Saved entries:
----
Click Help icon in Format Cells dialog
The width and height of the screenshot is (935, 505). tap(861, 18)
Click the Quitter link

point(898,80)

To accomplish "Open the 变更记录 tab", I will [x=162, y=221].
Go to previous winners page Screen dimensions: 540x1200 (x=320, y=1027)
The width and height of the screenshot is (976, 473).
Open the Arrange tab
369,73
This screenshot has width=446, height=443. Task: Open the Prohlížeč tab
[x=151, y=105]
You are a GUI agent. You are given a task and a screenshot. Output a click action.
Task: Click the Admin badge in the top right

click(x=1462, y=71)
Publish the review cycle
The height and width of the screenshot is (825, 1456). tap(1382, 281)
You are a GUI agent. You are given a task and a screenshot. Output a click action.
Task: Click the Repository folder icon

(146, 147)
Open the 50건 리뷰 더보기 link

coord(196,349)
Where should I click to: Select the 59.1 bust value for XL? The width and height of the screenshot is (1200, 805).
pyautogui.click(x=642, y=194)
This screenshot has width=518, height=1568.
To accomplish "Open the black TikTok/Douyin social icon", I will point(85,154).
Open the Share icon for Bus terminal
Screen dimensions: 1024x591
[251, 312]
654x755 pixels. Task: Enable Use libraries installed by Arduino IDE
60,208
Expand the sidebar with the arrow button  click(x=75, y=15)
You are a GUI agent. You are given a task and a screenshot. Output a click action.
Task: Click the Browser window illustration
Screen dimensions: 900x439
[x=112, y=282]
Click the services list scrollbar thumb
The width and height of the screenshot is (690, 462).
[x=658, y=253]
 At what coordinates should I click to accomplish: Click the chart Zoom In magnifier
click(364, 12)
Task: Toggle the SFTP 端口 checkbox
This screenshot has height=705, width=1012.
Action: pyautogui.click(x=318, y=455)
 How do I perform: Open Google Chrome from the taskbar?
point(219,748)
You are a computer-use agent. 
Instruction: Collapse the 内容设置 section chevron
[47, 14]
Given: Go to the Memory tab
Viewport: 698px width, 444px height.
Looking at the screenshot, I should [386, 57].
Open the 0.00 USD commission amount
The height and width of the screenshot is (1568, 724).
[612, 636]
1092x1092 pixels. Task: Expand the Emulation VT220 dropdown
----
▸ Task objective
Exact copies of the line containing "Instruction: Collapse the" and of every line after it through the end of the entries are all that should be output.

▸ Solution to the problem
Instruction: Collapse the 内容设置 section chevron
[47, 14]
Given: Go to the Memory tab
Viewport: 698px width, 444px height.
Looking at the screenshot, I should [386, 57].
Open the 0.00 USD commission amount
The height and width of the screenshot is (1568, 724).
[612, 636]
1092x1092 pixels. Task: Expand the Emulation VT220 dropdown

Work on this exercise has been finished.